Content starts

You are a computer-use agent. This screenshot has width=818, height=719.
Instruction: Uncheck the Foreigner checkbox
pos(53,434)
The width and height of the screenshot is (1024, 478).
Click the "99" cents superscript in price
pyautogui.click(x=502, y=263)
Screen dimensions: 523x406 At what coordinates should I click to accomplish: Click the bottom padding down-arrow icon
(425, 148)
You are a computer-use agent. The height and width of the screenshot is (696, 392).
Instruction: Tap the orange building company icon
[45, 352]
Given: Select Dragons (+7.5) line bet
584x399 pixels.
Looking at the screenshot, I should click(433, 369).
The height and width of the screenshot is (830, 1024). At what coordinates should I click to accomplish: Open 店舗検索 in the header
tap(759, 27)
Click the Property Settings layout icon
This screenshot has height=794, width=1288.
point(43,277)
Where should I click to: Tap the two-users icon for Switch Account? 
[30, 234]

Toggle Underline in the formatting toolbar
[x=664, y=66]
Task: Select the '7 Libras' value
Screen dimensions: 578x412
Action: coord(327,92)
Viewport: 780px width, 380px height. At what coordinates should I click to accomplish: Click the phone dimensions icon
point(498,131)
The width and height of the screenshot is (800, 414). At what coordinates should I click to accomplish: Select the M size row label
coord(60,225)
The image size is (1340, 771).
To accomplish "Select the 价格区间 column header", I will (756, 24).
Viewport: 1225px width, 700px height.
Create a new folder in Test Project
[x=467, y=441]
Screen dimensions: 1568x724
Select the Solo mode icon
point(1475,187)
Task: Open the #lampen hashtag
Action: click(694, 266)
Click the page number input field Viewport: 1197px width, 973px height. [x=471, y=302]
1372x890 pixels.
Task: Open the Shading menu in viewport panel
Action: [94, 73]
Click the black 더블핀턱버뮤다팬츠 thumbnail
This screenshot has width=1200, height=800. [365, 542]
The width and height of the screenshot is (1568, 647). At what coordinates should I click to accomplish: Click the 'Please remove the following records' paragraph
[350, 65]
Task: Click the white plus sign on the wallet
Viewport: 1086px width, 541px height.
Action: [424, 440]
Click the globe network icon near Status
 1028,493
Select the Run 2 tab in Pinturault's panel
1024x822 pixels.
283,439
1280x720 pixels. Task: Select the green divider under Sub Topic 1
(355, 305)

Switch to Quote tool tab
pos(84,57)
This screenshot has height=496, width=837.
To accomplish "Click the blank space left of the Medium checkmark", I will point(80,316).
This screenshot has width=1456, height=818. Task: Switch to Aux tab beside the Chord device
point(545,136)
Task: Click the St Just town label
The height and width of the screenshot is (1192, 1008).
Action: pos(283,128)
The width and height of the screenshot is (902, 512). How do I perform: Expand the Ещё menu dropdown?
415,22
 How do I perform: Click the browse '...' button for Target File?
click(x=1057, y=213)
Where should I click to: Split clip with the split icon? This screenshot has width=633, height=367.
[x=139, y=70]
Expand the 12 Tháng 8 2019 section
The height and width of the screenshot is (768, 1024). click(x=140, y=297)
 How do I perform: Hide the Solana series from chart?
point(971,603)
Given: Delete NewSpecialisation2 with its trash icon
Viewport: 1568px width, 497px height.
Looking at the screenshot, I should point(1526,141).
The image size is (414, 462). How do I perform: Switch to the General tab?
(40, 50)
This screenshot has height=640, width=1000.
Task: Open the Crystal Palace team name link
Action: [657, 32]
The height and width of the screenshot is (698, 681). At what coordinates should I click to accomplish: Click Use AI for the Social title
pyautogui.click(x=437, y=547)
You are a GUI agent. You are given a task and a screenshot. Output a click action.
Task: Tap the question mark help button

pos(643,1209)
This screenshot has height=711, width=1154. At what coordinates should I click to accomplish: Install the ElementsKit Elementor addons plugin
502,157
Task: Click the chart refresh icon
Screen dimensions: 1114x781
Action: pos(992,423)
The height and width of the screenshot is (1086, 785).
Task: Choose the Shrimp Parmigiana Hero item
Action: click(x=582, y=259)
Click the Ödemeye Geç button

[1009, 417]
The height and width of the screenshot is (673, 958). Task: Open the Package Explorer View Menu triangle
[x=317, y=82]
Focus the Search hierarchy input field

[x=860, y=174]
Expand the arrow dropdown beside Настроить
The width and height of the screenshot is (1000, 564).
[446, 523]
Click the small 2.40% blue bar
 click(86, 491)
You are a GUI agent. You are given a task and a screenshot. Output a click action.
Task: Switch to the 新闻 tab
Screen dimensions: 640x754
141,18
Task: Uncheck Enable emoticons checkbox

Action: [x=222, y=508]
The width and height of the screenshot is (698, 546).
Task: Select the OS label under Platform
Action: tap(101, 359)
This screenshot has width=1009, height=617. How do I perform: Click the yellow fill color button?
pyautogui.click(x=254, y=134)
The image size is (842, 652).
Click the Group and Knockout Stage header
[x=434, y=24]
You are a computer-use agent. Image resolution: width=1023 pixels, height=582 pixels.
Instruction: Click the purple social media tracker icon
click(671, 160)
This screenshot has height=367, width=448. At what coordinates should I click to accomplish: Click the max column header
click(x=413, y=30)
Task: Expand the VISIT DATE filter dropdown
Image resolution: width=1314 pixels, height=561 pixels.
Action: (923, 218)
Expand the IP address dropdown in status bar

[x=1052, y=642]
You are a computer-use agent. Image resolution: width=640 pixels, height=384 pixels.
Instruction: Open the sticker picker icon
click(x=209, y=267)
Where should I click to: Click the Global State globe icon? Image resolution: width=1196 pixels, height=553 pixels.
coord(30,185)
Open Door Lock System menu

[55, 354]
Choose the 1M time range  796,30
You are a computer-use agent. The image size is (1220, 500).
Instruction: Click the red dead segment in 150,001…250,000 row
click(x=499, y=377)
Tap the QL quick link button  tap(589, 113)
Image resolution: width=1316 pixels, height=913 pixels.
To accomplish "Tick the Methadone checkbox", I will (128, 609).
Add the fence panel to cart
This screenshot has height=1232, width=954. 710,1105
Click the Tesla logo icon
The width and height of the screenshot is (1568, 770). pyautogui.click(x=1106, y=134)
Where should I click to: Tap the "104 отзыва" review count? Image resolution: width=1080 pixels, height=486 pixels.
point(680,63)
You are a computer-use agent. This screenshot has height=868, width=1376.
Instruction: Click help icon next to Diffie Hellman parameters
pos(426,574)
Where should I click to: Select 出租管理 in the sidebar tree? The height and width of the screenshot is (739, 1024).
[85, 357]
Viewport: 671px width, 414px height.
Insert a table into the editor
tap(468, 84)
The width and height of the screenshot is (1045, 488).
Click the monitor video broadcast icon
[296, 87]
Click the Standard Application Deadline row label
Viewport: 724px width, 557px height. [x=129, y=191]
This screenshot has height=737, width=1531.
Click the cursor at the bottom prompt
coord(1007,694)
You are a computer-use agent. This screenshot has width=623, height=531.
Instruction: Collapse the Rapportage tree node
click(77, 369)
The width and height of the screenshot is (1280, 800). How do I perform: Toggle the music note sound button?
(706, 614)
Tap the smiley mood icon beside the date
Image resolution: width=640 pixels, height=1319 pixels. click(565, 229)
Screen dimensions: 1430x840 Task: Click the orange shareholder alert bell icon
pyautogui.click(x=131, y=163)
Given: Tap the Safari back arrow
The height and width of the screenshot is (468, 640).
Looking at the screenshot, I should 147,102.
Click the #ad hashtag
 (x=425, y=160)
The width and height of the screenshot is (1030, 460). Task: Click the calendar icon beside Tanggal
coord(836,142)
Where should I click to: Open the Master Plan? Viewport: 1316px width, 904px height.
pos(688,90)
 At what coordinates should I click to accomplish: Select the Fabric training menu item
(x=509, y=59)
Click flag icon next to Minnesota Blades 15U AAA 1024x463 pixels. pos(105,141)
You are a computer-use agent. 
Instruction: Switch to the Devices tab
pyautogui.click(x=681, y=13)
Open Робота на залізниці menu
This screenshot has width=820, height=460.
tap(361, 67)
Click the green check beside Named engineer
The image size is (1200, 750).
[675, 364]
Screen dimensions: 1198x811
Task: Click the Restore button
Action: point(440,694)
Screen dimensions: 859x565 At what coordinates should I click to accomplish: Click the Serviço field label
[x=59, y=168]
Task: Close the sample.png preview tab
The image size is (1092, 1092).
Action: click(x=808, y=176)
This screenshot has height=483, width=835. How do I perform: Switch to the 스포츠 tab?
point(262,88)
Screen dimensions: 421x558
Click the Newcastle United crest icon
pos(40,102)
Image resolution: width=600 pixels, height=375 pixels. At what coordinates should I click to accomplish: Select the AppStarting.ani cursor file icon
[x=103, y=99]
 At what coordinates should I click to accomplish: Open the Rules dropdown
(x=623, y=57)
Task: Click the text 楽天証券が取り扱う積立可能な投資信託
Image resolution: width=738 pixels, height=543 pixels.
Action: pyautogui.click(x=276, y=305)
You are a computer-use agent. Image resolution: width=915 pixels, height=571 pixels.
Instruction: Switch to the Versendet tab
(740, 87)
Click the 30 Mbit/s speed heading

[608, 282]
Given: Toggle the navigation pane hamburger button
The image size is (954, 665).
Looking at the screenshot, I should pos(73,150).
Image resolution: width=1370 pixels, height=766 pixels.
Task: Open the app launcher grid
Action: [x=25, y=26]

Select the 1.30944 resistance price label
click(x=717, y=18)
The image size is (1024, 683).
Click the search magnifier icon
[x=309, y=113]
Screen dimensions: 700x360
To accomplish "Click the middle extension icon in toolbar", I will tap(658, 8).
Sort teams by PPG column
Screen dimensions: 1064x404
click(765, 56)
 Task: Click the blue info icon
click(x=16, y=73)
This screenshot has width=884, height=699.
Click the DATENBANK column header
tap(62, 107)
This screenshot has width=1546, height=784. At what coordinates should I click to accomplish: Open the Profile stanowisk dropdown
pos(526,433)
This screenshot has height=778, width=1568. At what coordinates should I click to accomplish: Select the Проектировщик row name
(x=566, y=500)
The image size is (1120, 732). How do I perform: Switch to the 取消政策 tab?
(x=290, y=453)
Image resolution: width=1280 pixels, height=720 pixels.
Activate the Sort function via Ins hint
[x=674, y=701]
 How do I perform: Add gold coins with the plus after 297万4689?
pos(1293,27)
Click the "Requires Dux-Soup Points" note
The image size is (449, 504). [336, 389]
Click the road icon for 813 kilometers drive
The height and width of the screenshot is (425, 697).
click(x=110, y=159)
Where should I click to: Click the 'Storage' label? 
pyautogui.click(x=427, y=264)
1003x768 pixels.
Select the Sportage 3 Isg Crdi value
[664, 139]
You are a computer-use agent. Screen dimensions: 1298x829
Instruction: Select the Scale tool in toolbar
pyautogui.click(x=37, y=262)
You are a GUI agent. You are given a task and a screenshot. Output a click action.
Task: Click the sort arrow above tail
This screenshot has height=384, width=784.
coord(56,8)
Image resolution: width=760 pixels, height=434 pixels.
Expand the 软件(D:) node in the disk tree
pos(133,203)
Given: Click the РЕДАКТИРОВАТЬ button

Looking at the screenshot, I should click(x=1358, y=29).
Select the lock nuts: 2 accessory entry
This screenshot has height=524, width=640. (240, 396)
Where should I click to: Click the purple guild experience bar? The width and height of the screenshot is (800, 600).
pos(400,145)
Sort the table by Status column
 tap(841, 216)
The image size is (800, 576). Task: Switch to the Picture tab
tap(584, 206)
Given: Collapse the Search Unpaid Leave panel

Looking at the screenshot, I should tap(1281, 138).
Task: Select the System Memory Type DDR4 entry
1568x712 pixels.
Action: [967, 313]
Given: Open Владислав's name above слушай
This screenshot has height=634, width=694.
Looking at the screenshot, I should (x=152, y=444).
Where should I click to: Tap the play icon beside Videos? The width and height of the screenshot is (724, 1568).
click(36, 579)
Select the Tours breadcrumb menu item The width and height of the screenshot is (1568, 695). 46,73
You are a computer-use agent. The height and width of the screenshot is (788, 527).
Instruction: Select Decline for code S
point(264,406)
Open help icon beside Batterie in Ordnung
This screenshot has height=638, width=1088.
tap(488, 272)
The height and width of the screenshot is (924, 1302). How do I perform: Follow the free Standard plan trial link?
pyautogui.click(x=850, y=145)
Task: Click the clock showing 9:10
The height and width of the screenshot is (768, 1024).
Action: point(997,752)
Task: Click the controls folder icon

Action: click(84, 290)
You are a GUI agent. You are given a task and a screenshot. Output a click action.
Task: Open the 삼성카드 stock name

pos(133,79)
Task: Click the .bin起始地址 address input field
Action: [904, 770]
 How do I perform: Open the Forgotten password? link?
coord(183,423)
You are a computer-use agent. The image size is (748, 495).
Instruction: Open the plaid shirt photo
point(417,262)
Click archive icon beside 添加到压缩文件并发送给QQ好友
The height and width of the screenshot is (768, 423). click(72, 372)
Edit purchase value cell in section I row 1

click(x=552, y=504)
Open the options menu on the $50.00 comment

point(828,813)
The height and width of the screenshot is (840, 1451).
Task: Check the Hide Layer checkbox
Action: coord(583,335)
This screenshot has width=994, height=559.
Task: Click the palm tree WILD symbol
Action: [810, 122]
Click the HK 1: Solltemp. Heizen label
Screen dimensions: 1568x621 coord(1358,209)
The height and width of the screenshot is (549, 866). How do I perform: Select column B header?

Content ends

> _Work order_
Write out only those lines that fall between the one containing "The height and width of the screenshot is (924, 1302)." and the end of the entries, the first and last included, exactly as they read.

> _Response box_
The height and width of the screenshot is (924, 1302). How do I perform: Follow the free Standard plan trial link?
pyautogui.click(x=850, y=145)
Task: Click the clock showing 9:10
The height and width of the screenshot is (768, 1024).
Action: point(997,752)
Task: Click the controls folder icon

Action: click(84, 290)
You are a GUI agent. You are given a task and a screenshot. Output a click action.
Task: Open the 삼성카드 stock name

pos(133,79)
Task: Click the .bin起始地址 address input field
Action: [904, 770]
 How do I perform: Open the Forgotten password? link?
coord(183,423)
You are a computer-use agent. The image size is (748, 495).
Instruction: Open the plaid shirt photo
point(417,262)
Click archive icon beside 添加到压缩文件并发送给QQ好友
The height and width of the screenshot is (768, 423). click(72, 372)
Edit purchase value cell in section I row 1

click(x=552, y=504)
Open the options menu on the $50.00 comment

point(828,813)
The height and width of the screenshot is (840, 1451).
Task: Check the Hide Layer checkbox
Action: coord(583,335)
This screenshot has width=994, height=559.
Task: Click the palm tree WILD symbol
Action: [810, 122]
Click the HK 1: Solltemp. Heizen label
Screen dimensions: 1568x621 coord(1358,209)
The height and width of the screenshot is (549, 866). How do I perform: Select column B header?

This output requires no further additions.